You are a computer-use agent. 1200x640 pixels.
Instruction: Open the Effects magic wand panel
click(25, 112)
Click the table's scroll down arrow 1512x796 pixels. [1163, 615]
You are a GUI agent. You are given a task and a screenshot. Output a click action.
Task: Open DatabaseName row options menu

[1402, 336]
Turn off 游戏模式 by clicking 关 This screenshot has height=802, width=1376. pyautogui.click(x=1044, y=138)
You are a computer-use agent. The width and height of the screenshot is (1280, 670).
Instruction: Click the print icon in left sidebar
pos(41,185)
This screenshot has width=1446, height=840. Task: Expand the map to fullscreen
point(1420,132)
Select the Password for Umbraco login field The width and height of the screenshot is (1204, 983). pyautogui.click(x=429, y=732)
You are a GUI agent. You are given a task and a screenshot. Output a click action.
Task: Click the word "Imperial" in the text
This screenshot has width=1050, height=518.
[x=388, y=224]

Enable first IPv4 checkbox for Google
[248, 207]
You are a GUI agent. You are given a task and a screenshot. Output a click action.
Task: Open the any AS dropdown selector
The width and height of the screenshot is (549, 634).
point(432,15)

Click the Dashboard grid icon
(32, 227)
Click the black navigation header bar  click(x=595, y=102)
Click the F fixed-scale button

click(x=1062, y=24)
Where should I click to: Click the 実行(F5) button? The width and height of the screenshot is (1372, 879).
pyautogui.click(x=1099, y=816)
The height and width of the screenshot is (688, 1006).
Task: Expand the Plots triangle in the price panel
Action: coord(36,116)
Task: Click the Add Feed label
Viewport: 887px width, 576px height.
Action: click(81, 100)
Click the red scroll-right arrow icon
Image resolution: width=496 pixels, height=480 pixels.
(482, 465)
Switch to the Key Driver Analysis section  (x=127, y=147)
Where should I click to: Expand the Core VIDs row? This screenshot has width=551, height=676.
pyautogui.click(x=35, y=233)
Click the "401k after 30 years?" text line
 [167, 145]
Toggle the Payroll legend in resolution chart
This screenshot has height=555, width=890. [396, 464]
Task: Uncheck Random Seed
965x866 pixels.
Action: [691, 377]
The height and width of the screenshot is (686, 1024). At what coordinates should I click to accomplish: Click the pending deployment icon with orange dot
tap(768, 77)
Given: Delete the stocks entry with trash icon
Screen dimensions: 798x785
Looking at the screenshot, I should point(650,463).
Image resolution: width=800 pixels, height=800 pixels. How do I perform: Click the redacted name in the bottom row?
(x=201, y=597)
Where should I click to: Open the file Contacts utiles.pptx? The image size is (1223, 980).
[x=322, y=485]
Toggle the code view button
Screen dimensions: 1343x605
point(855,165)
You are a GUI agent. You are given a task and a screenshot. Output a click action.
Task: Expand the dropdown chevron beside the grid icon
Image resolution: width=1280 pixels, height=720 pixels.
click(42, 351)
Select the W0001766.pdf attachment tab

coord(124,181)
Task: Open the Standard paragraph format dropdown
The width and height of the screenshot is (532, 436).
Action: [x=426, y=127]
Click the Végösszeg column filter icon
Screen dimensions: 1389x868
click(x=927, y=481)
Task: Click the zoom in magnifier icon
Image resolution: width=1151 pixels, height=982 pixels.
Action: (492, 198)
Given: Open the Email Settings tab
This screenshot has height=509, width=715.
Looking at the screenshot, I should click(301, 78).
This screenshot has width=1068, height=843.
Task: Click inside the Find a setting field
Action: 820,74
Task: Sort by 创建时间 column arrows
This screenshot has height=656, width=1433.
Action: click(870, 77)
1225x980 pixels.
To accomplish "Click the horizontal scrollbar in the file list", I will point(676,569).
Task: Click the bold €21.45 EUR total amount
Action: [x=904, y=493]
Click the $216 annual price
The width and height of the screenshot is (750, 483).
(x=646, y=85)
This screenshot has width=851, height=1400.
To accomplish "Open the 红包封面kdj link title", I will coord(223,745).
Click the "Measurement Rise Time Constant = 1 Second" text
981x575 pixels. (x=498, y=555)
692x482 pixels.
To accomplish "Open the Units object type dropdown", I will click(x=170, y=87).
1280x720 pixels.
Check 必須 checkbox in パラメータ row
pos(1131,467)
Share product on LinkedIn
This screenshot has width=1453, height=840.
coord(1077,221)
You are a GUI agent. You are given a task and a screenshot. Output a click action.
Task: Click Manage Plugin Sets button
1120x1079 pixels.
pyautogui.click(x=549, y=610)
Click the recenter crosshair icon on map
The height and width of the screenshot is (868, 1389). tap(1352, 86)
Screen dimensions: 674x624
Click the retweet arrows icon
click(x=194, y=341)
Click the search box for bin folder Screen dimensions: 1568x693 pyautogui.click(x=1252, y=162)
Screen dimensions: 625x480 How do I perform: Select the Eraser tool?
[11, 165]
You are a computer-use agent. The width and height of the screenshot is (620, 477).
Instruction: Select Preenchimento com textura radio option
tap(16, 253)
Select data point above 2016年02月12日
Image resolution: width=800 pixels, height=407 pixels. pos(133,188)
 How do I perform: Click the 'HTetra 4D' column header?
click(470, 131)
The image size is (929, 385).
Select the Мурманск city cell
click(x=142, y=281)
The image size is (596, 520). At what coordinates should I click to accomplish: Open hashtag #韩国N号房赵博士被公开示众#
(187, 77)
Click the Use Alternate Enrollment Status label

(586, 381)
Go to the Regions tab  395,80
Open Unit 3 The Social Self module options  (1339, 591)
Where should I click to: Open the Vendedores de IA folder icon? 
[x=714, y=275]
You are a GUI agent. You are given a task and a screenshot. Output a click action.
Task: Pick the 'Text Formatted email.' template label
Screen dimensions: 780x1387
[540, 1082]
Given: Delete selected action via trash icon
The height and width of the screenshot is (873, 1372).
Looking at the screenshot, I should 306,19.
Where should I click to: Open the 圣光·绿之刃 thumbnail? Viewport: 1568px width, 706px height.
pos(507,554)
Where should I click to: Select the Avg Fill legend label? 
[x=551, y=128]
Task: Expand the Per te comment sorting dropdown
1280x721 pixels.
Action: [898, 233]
= = = = = = =
▶ **PROBLEM TO SOLVE**: Would you please write the entries out again in full, exactly as given?

▶ **WRITTEN ANSWER**:
You are a computer-use agent. 1200x640 pixels.
Instruction: Open the Effects magic wand panel
click(25, 112)
Click the table's scroll down arrow 1512x796 pixels. [1163, 615]
You are a GUI agent. You are given a task and a screenshot. Output a click action.
Task: Open DatabaseName row options menu

[1402, 336]
Turn off 游戏模式 by clicking 关 This screenshot has height=802, width=1376. pyautogui.click(x=1044, y=138)
You are a computer-use agent. The width and height of the screenshot is (1280, 670).
Instruction: Click the print icon in left sidebar
pos(41,185)
This screenshot has width=1446, height=840. Task: Expand the map to fullscreen
point(1420,132)
Select the Password for Umbraco login field The width and height of the screenshot is (1204, 983). pyautogui.click(x=429, y=732)
You are a GUI agent. You are given a task and a screenshot. Output a click action.
Task: Click the word "Imperial" in the text
This screenshot has width=1050, height=518.
[x=388, y=224]

Enable first IPv4 checkbox for Google
[248, 207]
You are a GUI agent. You are given a task and a screenshot. Output a click action.
Task: Open the any AS dropdown selector
The width and height of the screenshot is (549, 634).
point(432,15)

Click the Dashboard grid icon
(32, 227)
Click the black navigation header bar  click(x=595, y=102)
Click the F fixed-scale button

click(x=1062, y=24)
Where should I click to: Click the 実行(F5) button? The width and height of the screenshot is (1372, 879).
pyautogui.click(x=1099, y=816)
The height and width of the screenshot is (688, 1006).
Task: Expand the Plots triangle in the price panel
Action: coord(36,116)
Task: Click the Add Feed label
Viewport: 887px width, 576px height.
Action: click(81, 100)
Click the red scroll-right arrow icon
Image resolution: width=496 pixels, height=480 pixels.
(482, 465)
Switch to the Key Driver Analysis section  (x=127, y=147)
Where should I click to: Expand the Core VIDs row? This screenshot has width=551, height=676.
pyautogui.click(x=35, y=233)
Click the "401k after 30 years?" text line
 [167, 145]
Toggle the Payroll legend in resolution chart
This screenshot has height=555, width=890. [396, 464]
Task: Uncheck Random Seed
965x866 pixels.
Action: [691, 377]
The height and width of the screenshot is (686, 1024). At what coordinates should I click to accomplish: Click the pending deployment icon with orange dot
tap(768, 77)
Given: Delete the stocks entry with trash icon
Screen dimensions: 798x785
Looking at the screenshot, I should point(650,463).
Image resolution: width=800 pixels, height=800 pixels. How do I perform: Click the redacted name in the bottom row?
(x=201, y=597)
Where should I click to: Open the file Contacts utiles.pptx? The image size is (1223, 980).
[x=322, y=485]
Toggle the code view button
Screen dimensions: 1343x605
point(855,165)
You are a GUI agent. You are given a task and a screenshot. Output a click action.
Task: Expand the dropdown chevron beside the grid icon
Image resolution: width=1280 pixels, height=720 pixels.
click(42, 351)
Select the W0001766.pdf attachment tab

coord(124,181)
Task: Open the Standard paragraph format dropdown
The width and height of the screenshot is (532, 436).
Action: [x=426, y=127]
Click the Végösszeg column filter icon
Screen dimensions: 1389x868
click(x=927, y=481)
Task: Click the zoom in magnifier icon
Image resolution: width=1151 pixels, height=982 pixels.
Action: (492, 198)
Given: Open the Email Settings tab
This screenshot has height=509, width=715.
Looking at the screenshot, I should click(301, 78).
This screenshot has width=1068, height=843.
Task: Click inside the Find a setting field
Action: 820,74
Task: Sort by 创建时间 column arrows
This screenshot has height=656, width=1433.
Action: click(870, 77)
1225x980 pixels.
To accomplish "Click the horizontal scrollbar in the file list", I will point(676,569).
Task: Click the bold €21.45 EUR total amount
Action: [x=904, y=493]
Click the $216 annual price
The width and height of the screenshot is (750, 483).
(x=646, y=85)
This screenshot has width=851, height=1400.
To accomplish "Open the 红包封面kdj link title", I will coord(223,745).
Click the "Measurement Rise Time Constant = 1 Second" text
981x575 pixels. (x=498, y=555)
692x482 pixels.
To accomplish "Open the Units object type dropdown", I will click(x=170, y=87).
1280x720 pixels.
Check 必須 checkbox in パラメータ row
pos(1131,467)
Share product on LinkedIn
This screenshot has width=1453, height=840.
coord(1077,221)
You are a GUI agent. You are given a task and a screenshot. Output a click action.
Task: Click Manage Plugin Sets button
1120x1079 pixels.
pyautogui.click(x=549, y=610)
Click the recenter crosshair icon on map
The height and width of the screenshot is (868, 1389). tap(1352, 86)
Screen dimensions: 674x624
Click the retweet arrows icon
click(x=194, y=341)
Click the search box for bin folder Screen dimensions: 1568x693 pyautogui.click(x=1252, y=162)
Screen dimensions: 625x480 How do I perform: Select the Eraser tool?
[11, 165]
You are a computer-use agent. The width and height of the screenshot is (620, 477).
Instruction: Select Preenchimento com textura radio option
tap(16, 253)
Select data point above 2016年02月12日
Image resolution: width=800 pixels, height=407 pixels. pos(133,188)
 How do I perform: Click the 'HTetra 4D' column header?
click(470, 131)
The image size is (929, 385).
Select the Мурманск city cell
click(x=142, y=281)
The image size is (596, 520). At what coordinates should I click to accomplish: Open hashtag #韩国N号房赵博士被公开示众#
(187, 77)
Click the Use Alternate Enrollment Status label

(586, 381)
Go to the Regions tab  395,80
Open Unit 3 The Social Self module options  (1339, 591)
Where should I click to: Open the Vendedores de IA folder icon? 
[x=714, y=275]
You are a GUI agent. You are given a task and a screenshot. Output a click action.
Task: Pick the 'Text Formatted email.' template label
Screen dimensions: 780x1387
[540, 1082]
Given: Delete selected action via trash icon
The height and width of the screenshot is (873, 1372).
Looking at the screenshot, I should 306,19.
Where should I click to: Open the 圣光·绿之刃 thumbnail? Viewport: 1568px width, 706px height.
pos(507,554)
Where should I click to: Select the Avg Fill legend label? 
[x=551, y=128]
Task: Expand the Per te comment sorting dropdown
1280x721 pixels.
Action: [898, 233]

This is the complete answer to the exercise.